The parking meter was invented in 1935 by Carl C. Magee in Oklahoma City and first made an appearance in Dundee in 1961.


The parking meter, ubiquitous to Dundee, is known as the Duncan meter and is the product of American toy company owner Donald Duncan, who other claim to fame is the Duncan Yo-Yo.


When Dick Lemmer, then chief of protection services, arrived in Dundee in 1994 there were approximately one hundred (mostly out of order) parking meters lining the streets of the town. Lemmer was responsible for refurbishing the existing meters and ordering an extra three-hundred second hand ones from Pietermaritzburg and Vryheid.


Presently one is more likely to find the vintage Duncan selling on e-bay (for around $70) or gathering dust on museum shelves, which makes Dundee a sort of living museum to this glorious (or nefarious, if you happen to be the citizen regularly faced with pink fines slapped across the windscreen) old traffic technology.
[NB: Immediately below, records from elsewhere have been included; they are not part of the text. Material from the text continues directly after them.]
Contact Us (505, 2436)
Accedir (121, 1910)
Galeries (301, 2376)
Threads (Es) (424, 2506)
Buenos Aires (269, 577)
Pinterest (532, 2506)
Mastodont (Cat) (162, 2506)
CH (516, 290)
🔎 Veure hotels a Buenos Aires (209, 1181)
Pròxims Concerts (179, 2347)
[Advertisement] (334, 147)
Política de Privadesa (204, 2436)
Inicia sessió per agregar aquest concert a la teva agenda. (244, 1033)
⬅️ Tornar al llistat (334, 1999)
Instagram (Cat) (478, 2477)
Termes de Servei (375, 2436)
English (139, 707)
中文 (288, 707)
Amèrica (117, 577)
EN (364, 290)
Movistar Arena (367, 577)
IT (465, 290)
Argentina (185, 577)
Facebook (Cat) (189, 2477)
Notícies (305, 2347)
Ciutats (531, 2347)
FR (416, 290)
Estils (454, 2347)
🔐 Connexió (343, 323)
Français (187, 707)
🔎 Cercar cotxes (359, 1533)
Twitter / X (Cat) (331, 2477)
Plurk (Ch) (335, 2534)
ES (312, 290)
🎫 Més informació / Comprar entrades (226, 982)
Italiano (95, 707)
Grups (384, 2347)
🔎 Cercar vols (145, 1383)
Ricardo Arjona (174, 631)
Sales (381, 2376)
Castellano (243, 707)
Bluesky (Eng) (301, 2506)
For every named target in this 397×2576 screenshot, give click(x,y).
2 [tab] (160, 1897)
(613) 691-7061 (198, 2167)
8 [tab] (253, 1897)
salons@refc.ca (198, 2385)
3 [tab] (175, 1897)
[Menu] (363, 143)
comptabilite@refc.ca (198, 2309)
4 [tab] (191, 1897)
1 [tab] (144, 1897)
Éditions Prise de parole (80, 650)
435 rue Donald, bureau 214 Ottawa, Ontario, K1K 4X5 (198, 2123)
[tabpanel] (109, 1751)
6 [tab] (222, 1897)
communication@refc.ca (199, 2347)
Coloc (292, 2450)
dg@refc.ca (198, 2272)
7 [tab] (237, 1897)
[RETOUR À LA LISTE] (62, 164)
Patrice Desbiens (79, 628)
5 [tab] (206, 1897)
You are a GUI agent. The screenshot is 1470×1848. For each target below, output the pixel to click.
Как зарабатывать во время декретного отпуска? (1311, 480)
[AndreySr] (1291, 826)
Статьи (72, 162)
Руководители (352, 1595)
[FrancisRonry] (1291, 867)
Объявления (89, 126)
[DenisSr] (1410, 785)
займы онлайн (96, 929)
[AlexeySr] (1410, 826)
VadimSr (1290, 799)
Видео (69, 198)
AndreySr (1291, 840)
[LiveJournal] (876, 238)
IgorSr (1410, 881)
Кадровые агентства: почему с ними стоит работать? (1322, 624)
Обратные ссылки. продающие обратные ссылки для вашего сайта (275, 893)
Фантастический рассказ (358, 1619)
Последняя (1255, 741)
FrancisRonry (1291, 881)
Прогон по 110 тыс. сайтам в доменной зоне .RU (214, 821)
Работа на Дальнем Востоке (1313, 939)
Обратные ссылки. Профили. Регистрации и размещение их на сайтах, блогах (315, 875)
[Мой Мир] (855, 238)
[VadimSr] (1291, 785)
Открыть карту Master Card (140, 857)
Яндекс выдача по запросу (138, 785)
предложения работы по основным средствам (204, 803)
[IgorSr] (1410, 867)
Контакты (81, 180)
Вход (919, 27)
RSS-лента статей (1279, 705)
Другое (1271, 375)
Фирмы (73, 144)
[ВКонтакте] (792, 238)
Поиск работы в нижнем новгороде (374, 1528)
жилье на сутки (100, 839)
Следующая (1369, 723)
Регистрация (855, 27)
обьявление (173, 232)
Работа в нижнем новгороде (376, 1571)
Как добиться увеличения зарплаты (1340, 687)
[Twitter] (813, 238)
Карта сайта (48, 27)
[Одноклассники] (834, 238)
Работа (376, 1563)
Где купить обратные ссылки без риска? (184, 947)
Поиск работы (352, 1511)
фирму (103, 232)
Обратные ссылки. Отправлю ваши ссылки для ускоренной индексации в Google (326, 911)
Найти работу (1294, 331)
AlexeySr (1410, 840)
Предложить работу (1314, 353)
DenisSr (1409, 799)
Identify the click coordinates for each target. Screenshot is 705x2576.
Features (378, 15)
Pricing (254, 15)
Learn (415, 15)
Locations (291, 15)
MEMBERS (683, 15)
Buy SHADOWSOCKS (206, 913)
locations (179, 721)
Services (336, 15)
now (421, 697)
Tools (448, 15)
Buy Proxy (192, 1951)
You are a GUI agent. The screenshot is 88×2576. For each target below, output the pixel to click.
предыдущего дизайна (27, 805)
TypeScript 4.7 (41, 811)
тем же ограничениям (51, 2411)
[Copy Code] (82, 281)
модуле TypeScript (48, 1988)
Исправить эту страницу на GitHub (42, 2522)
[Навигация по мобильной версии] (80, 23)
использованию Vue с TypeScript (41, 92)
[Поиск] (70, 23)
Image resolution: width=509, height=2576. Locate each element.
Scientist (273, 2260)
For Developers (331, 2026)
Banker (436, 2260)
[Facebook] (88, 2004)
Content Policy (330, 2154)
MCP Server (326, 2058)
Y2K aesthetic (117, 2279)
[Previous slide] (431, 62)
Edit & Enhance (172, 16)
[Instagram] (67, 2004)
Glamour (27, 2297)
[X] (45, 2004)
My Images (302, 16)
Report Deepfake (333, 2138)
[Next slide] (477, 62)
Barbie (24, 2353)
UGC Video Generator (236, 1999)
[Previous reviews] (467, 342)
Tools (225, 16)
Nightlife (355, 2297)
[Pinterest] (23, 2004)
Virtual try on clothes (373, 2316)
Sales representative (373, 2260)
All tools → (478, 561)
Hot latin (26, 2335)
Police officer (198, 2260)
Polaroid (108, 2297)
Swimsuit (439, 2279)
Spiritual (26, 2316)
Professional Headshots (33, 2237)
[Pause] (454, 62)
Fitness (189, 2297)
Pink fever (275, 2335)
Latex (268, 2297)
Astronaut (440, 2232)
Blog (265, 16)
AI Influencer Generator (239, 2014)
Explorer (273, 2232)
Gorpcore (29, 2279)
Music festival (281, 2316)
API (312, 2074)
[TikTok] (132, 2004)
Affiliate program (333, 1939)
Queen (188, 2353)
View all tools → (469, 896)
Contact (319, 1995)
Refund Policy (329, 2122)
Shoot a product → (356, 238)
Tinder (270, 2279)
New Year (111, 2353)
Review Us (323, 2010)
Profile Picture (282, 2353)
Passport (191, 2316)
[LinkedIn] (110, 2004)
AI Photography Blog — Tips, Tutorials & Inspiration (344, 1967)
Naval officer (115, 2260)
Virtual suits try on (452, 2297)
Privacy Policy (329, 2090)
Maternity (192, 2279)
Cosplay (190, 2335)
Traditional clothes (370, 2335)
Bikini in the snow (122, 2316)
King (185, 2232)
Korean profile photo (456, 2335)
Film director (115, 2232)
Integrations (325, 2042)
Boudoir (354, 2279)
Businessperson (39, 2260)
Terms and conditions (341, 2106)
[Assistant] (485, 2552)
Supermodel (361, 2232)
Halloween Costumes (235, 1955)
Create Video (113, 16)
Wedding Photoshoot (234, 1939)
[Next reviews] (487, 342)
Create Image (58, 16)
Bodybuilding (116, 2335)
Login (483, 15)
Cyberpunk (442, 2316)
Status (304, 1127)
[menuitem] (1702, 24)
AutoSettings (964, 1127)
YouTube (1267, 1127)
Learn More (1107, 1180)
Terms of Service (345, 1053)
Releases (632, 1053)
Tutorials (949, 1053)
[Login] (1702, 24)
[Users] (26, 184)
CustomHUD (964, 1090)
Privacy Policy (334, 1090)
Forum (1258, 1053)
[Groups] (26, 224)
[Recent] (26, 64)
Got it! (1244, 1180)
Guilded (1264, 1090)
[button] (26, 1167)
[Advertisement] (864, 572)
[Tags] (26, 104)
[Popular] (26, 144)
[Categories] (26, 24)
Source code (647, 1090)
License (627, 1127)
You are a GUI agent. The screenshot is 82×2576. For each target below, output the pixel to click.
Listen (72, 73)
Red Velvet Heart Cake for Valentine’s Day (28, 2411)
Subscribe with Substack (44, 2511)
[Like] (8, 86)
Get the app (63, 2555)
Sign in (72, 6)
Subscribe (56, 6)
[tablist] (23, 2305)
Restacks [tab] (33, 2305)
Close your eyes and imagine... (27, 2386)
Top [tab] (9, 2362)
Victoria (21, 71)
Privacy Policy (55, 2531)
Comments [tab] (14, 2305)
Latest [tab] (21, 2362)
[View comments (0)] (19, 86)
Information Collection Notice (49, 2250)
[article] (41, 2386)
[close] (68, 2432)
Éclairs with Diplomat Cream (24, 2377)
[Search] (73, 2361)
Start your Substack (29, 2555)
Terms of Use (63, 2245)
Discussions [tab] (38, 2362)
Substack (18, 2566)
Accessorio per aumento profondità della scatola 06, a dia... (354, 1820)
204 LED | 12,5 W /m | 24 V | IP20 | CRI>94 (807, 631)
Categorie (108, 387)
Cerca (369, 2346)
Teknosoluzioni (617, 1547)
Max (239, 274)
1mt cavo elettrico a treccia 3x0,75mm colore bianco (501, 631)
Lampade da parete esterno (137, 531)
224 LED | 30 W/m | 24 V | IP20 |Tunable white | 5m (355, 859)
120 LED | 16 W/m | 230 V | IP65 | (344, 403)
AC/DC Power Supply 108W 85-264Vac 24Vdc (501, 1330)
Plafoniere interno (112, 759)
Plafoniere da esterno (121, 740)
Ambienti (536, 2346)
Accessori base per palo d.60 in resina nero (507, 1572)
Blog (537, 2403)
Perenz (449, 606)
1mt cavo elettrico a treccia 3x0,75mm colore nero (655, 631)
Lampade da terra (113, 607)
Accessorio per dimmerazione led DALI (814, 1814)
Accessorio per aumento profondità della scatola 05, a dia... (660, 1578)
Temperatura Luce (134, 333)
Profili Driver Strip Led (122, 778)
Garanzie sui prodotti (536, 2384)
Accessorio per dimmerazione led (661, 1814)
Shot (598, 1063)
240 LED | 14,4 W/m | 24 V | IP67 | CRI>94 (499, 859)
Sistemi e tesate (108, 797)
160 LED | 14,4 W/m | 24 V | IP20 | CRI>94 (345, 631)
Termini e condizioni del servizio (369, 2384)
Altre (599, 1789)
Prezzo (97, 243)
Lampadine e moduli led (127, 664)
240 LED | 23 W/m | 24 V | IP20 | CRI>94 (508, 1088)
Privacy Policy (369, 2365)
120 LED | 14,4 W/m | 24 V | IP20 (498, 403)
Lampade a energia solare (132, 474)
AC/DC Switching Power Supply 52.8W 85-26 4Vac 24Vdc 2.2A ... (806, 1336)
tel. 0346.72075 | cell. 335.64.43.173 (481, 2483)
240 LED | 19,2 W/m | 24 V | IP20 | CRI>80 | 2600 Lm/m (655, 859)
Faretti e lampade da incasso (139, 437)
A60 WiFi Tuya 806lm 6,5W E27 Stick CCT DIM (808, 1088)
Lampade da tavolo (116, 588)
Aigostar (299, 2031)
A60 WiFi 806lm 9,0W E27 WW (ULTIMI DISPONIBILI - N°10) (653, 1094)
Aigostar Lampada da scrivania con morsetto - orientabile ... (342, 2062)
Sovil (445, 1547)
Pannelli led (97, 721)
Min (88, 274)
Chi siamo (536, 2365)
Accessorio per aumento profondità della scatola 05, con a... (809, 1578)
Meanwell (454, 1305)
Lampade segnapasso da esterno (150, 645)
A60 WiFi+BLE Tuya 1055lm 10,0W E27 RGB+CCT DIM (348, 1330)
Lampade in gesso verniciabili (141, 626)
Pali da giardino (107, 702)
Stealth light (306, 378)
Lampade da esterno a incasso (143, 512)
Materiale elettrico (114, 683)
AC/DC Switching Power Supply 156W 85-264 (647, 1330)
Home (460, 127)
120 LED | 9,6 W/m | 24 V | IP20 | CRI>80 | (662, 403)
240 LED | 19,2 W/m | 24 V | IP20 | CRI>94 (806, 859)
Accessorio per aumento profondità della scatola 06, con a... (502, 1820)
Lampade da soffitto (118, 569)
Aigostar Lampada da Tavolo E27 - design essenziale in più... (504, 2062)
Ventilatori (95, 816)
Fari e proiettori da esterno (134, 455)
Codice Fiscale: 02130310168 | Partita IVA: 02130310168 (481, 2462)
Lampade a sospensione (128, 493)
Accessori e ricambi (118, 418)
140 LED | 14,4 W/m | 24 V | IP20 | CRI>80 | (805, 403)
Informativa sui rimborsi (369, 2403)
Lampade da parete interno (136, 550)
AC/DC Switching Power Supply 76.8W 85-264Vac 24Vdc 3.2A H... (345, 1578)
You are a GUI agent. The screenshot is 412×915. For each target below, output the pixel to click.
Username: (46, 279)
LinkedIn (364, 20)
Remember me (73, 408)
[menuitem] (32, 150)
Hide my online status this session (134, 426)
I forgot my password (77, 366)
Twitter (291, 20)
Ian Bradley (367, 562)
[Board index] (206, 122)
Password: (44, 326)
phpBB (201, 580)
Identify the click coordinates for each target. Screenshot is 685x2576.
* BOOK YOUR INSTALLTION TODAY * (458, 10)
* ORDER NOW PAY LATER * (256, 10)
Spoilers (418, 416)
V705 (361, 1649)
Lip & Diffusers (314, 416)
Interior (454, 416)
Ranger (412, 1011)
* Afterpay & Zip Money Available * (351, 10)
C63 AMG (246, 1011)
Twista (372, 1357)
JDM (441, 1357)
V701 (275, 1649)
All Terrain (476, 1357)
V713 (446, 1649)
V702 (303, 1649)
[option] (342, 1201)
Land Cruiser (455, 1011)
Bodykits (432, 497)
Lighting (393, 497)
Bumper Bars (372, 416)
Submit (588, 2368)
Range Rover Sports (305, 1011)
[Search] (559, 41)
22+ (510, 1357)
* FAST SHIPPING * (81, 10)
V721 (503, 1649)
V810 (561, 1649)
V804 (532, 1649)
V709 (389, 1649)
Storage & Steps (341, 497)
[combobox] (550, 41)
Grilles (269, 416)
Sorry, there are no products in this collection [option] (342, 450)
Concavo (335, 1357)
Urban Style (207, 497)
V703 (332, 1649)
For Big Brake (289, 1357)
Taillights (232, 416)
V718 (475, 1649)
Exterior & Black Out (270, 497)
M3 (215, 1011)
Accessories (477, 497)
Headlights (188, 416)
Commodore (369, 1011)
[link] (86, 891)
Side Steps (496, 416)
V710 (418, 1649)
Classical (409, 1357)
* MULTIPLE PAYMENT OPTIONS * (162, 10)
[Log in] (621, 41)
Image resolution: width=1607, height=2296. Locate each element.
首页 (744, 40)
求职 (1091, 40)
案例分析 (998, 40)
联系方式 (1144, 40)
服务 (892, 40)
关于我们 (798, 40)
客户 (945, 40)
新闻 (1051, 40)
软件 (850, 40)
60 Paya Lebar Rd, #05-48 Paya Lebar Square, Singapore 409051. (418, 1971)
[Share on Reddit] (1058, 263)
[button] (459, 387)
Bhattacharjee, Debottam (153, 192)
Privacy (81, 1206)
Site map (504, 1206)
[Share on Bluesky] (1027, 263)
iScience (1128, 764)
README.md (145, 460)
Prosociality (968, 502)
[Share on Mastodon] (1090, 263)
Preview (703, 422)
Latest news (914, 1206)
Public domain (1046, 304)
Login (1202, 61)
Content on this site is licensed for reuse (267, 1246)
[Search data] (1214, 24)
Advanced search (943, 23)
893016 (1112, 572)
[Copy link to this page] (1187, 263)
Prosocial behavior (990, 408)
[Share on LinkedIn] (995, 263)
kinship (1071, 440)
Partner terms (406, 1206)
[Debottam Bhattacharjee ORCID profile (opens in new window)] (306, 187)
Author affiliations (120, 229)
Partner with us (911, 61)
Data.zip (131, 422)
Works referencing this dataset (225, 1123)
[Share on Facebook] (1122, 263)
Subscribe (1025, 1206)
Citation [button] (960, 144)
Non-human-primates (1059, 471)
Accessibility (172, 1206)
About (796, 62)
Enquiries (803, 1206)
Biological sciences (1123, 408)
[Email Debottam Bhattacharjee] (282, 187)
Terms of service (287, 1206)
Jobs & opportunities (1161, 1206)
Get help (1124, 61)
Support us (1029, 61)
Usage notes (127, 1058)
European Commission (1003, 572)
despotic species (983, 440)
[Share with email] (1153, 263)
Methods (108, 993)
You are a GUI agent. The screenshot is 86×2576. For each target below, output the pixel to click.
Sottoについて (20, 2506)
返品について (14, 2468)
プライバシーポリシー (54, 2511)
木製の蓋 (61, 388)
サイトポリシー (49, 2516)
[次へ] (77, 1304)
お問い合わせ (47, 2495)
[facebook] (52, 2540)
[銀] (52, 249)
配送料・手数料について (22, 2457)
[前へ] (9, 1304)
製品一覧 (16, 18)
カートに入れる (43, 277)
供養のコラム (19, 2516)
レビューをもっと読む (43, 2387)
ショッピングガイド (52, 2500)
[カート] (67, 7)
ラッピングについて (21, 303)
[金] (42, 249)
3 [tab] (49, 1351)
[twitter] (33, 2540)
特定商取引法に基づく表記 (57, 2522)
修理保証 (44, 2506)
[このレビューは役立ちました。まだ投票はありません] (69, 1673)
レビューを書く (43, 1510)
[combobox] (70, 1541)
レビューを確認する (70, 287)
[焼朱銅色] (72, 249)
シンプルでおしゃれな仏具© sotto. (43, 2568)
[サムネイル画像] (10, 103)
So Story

With this is mind, we set out to draw attention to the anachronistic meter through a series of improvisations with the Siwela Sonke dancers.


Trawling the streets one evening, the performers dressed in historical costume (designs inspired by our collage characters from previous workshops) and armed with a multitude of LED touch lights, strips of meters were magically, and momentarily, illuminated, serving as impassive partners to our animated dancers.


The following day the editor of local newspaper The Courier reported that he had received a few concerned phone calls from residents enquiring if the intervention had anything to do with Jacob Zuma’s visit to commemorate the battle of Isandhlawana the following day.